Le pouvoir militaire en place à Ouagadougou a officiellement suspendu les activités de l’Union générale des étudiants du Burkina (Ugeb) pour une période de trois mois. Cette décision, qui peut être reconduite, a été motivée par des accusations d’« apologie du terrorisme » formulées par le ministère de l’Administration territoriale.

Burkina Faso : l’Union générale des étudiants suspendue, son président arrêté

Un tournant répressif contre les organisations civiles

Cette mesure restrictive s’inscrit dans une phase de durcissement de la part des autorités dirigées par le capitaine Ibrahim Traoré. Depuis son accession au pouvoir en septembre 2022, le climat politique au Burkina Faso s’est tendu. Récemment, une nouvelle législation sur le droit d’association a déjà conduit à la dissolution ou à l’arrêt temporaire de près d’un millier de structures associatives à travers le pays.

Interpellation musclée au siège de l’Ugeb

L’organisation estudiantine a rapporté que son président, Wilfried Bazo, ainsi qu’une dizaine d’autres membres, ont été appréhendés dans la nuit de lundi à mardi. L’opération a été menée par des individus armés vêtus en civil au siège de l’association à Ouagadougou. Plusieurs étudiants auraient été conduits vers des lieux tenus secrets. Face à ce qu’elle qualifie de violations flagrantes des libertés individuelles, l’Ugeb exige la libération immédiate de ses représentants.

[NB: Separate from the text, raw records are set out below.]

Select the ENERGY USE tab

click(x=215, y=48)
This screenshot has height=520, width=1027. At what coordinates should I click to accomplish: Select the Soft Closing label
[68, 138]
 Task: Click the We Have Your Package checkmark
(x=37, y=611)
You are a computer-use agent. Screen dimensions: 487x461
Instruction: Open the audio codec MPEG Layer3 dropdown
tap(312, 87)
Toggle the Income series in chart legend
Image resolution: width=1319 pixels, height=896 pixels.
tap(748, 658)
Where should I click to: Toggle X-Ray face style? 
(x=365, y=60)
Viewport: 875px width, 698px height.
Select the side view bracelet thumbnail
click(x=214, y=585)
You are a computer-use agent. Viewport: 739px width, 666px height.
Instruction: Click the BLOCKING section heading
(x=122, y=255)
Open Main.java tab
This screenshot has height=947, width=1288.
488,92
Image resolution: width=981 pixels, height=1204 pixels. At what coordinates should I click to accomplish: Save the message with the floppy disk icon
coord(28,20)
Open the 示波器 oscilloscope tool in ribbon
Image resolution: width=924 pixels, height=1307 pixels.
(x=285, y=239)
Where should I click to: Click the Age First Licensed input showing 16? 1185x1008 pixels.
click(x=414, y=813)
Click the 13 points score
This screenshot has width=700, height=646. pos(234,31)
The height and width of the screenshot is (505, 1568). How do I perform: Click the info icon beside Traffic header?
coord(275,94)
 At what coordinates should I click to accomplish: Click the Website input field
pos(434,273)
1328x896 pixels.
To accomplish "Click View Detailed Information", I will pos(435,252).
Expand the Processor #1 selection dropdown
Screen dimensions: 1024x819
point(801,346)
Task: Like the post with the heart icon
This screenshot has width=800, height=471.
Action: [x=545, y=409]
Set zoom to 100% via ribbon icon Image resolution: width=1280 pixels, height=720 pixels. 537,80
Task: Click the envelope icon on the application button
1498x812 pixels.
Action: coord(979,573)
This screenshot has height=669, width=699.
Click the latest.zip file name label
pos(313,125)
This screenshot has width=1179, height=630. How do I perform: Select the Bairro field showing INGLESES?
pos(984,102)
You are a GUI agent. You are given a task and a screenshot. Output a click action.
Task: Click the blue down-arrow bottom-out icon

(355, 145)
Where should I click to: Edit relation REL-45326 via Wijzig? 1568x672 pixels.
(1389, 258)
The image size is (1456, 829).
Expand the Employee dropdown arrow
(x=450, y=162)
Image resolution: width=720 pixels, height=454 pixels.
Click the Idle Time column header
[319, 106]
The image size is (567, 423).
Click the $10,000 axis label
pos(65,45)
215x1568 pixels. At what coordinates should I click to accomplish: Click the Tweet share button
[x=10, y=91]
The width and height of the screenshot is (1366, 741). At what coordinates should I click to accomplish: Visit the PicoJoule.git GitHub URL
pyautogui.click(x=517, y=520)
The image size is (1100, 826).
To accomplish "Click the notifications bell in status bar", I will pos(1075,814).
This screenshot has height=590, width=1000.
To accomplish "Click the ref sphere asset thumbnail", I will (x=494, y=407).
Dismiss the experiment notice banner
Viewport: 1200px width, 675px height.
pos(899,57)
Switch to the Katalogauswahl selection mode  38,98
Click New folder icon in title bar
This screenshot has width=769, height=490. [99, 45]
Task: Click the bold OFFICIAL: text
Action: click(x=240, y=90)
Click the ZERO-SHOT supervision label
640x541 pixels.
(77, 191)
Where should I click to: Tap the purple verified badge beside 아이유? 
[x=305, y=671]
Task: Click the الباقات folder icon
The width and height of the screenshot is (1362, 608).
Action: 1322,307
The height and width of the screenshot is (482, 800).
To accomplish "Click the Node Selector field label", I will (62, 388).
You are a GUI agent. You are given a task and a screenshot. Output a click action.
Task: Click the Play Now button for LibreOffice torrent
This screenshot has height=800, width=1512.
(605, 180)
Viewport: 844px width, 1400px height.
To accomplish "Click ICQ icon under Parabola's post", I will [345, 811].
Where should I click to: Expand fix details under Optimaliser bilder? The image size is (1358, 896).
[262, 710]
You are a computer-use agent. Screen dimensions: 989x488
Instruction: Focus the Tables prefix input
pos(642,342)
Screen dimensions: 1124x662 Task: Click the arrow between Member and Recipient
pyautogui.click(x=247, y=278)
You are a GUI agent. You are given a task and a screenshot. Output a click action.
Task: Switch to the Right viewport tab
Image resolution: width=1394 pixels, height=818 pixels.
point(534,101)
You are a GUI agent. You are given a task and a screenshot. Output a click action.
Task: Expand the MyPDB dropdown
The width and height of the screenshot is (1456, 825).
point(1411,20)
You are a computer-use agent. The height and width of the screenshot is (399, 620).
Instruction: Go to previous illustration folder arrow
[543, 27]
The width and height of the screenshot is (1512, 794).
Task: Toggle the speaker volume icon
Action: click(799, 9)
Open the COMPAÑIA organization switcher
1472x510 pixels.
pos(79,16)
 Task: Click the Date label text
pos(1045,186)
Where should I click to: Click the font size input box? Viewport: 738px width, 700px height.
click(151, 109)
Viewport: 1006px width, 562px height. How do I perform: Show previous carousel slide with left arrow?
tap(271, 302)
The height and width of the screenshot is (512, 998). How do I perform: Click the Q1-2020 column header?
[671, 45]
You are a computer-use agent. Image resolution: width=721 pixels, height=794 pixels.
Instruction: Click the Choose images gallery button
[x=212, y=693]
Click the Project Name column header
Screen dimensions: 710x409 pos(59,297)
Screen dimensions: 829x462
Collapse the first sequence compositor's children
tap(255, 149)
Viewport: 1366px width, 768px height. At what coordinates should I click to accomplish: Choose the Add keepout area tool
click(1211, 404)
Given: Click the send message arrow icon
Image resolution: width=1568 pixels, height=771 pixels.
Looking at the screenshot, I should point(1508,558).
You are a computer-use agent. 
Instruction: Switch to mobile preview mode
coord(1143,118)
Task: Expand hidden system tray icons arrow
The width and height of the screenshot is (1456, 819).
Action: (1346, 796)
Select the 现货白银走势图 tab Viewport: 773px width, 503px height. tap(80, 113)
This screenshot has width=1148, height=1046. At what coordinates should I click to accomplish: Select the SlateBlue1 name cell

Une contestation qui dérange les autorités

Avant cette sanction, l’Ugeb s’était montrée particulièrement critique envers la gestion sécuritaire du pays. Dans une récente prise de parole, le syndicat étudiant avait dénoncé les atteintes aux droits syndicaux et politiques, tout en pointant du doigt les difficultés du gouvernement à endiguer les violences jihadistes qui déstabilisent le territoire national.

En réponse, le parquet a ouvert une procédure judiciaire pour examiner les déclarations publiques de l’organisation. Parallèlement, des observateurs internationaux comme Human Rights Watch s’inquiètent de cette dérive, estimant que la répression de la liberté d’expression ne constitue pas une solution viable aux défis sécuritaires et de gouvernance auxquels fait face le Burkina Faso.